▶ _Data supplied_
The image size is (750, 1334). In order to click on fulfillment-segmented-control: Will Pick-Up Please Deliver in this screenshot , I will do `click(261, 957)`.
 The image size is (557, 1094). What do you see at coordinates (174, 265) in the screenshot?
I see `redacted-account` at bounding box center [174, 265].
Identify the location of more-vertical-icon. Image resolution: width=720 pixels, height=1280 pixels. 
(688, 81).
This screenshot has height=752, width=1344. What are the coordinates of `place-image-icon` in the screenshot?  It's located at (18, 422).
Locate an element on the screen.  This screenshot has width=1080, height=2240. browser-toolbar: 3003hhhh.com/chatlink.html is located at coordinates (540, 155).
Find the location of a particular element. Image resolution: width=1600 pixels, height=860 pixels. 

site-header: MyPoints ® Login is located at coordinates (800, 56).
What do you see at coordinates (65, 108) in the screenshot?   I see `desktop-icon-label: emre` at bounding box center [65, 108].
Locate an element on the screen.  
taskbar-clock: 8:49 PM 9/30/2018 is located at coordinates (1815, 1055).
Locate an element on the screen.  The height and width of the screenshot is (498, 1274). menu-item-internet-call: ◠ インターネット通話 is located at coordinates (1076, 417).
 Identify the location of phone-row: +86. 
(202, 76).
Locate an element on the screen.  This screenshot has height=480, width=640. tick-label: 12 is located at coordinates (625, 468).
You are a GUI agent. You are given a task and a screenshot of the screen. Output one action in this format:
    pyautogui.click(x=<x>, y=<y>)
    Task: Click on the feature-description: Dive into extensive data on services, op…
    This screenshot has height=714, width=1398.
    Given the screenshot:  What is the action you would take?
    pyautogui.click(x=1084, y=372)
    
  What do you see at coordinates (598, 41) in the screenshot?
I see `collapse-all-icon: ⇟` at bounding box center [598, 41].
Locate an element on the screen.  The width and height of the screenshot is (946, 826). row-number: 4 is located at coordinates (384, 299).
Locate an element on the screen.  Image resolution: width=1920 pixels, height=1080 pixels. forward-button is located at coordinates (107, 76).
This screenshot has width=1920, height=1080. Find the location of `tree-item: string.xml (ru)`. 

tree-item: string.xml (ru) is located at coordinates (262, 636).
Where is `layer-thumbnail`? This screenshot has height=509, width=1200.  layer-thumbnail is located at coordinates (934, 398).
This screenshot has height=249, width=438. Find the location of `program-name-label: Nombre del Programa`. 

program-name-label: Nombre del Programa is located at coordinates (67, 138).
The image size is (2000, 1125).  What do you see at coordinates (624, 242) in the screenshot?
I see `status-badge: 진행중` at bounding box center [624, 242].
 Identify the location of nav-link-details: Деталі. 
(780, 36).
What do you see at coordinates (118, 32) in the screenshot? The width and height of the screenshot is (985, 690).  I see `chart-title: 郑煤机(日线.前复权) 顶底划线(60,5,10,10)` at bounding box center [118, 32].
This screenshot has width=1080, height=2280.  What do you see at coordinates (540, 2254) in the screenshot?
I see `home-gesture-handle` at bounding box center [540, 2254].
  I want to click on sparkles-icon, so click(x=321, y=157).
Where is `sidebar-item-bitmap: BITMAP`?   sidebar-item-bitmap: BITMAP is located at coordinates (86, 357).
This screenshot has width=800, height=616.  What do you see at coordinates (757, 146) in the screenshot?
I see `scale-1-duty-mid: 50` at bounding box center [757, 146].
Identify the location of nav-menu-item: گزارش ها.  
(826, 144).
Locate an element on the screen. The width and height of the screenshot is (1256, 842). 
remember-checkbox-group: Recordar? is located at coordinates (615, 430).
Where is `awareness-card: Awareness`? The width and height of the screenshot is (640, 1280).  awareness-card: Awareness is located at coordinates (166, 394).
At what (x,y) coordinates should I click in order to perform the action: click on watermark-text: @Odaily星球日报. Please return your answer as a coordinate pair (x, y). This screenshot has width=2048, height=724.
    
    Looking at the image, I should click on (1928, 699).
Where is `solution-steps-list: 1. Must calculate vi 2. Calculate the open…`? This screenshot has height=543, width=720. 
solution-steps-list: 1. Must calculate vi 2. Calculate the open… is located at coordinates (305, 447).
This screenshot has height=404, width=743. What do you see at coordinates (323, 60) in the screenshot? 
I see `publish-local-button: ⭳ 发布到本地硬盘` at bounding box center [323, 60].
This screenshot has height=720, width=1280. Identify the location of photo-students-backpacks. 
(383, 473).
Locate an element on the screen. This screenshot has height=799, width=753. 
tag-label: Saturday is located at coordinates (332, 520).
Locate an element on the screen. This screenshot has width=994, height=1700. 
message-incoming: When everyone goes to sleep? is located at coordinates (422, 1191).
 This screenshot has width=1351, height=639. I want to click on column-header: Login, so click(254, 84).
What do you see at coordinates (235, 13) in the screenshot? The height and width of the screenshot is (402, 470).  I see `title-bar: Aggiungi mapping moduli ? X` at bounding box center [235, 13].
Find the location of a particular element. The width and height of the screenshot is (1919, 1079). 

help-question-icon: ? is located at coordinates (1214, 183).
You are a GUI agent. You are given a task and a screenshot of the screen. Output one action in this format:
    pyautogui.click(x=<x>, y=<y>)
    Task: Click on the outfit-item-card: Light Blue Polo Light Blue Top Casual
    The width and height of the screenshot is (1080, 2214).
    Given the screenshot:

▶ _What the exercise asks_
Arrange the lines from the first one through the line containing "coordinates (625, 468)." as a numbered list, omitting any blank lines.

▶ _Answer box_
1. The image size is (750, 1334). In order to click on fulfillment-segmented-control: Will Pick-Up Please Deliver in this screenshot , I will do `click(261, 957)`.
2.  The image size is (557, 1094). What do you see at coordinates (174, 265) in the screenshot?
3. I see `redacted-account` at bounding box center [174, 265].
4. Identify the location of more-vertical-icon. Image resolution: width=720 pixels, height=1280 pixels. 
5. (688, 81).
6. This screenshot has height=752, width=1344. What are the coordinates of `place-image-icon` in the screenshot?  It's located at (18, 422).
7. Locate an element on the screen.  This screenshot has width=1080, height=2240. browser-toolbar: 3003hhhh.com/chatlink.html is located at coordinates (540, 155).
8. Find the location of a particular element. Image resolution: width=1600 pixels, height=860 pixels. 
9. site-header: MyPoints ® Login is located at coordinates (800, 56).
10. What do you see at coordinates (65, 108) in the screenshot?   I see `desktop-icon-label: emre` at bounding box center [65, 108].
11. Locate an element on the screen.  
12. taskbar-clock: 8:49 PM 9/30/2018 is located at coordinates (1815, 1055).
13. Locate an element on the screen.  The height and width of the screenshot is (498, 1274). menu-item-internet-call: ◠ インターネット通話 is located at coordinates (1076, 417).
14.  Identify the location of phone-row: +86. 
15. (202, 76).
16. Locate an element on the screen.  This screenshot has height=480, width=640. tick-label: 12 is located at coordinates (625, 468).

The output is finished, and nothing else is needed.